## Work instructions
Reproduce the items starting at the line containing "Click the Tipo search magnifier icon" and ending after the line containing "pyautogui.click(x=383, y=76)", with -21 added to every coordinate in the answers. Leave the pictures out of your output.

## Provided entries
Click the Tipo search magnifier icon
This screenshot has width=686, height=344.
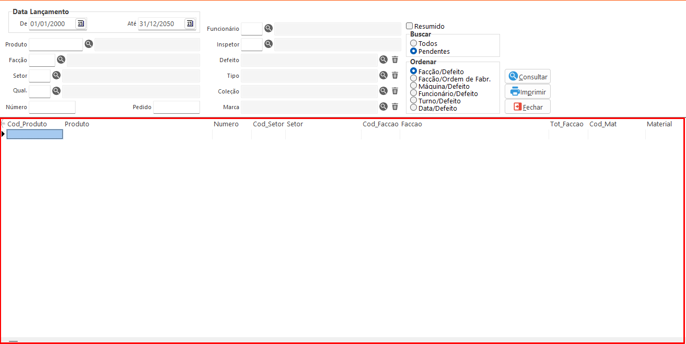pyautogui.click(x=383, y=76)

...

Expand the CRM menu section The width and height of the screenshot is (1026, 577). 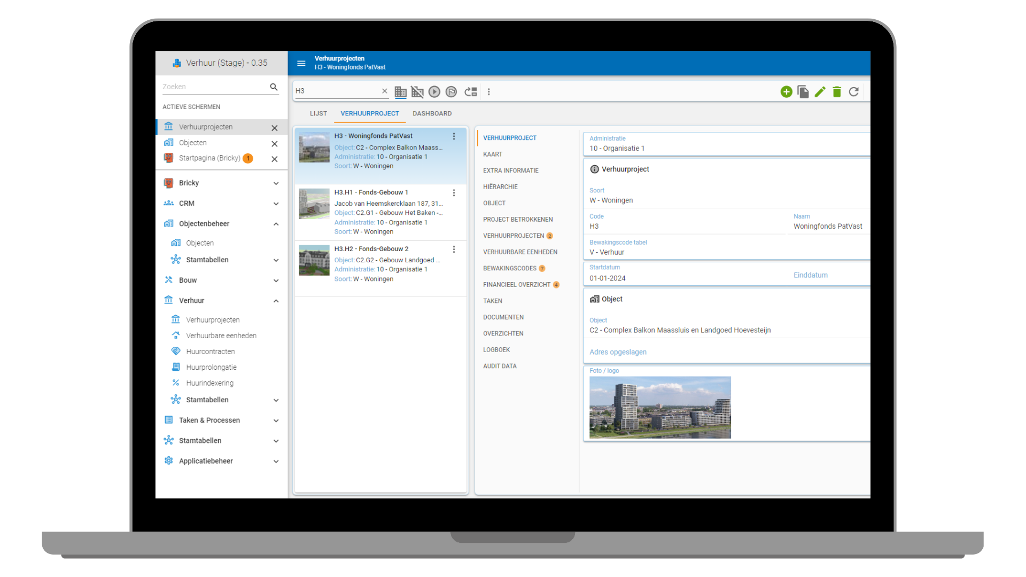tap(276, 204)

==

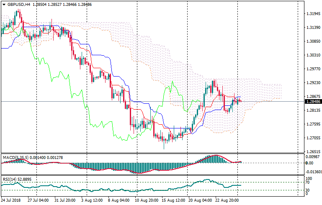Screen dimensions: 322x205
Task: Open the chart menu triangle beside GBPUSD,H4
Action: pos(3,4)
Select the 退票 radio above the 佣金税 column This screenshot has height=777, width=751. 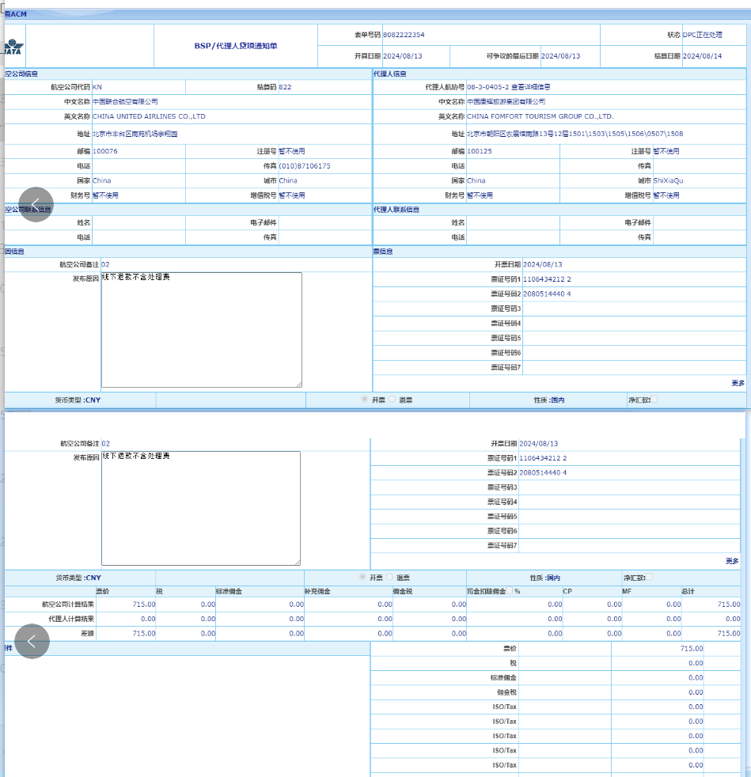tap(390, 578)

## Correct answer
Click the Tipo search magnifier icon
This screenshot has width=686, height=344.
pyautogui.click(x=362, y=55)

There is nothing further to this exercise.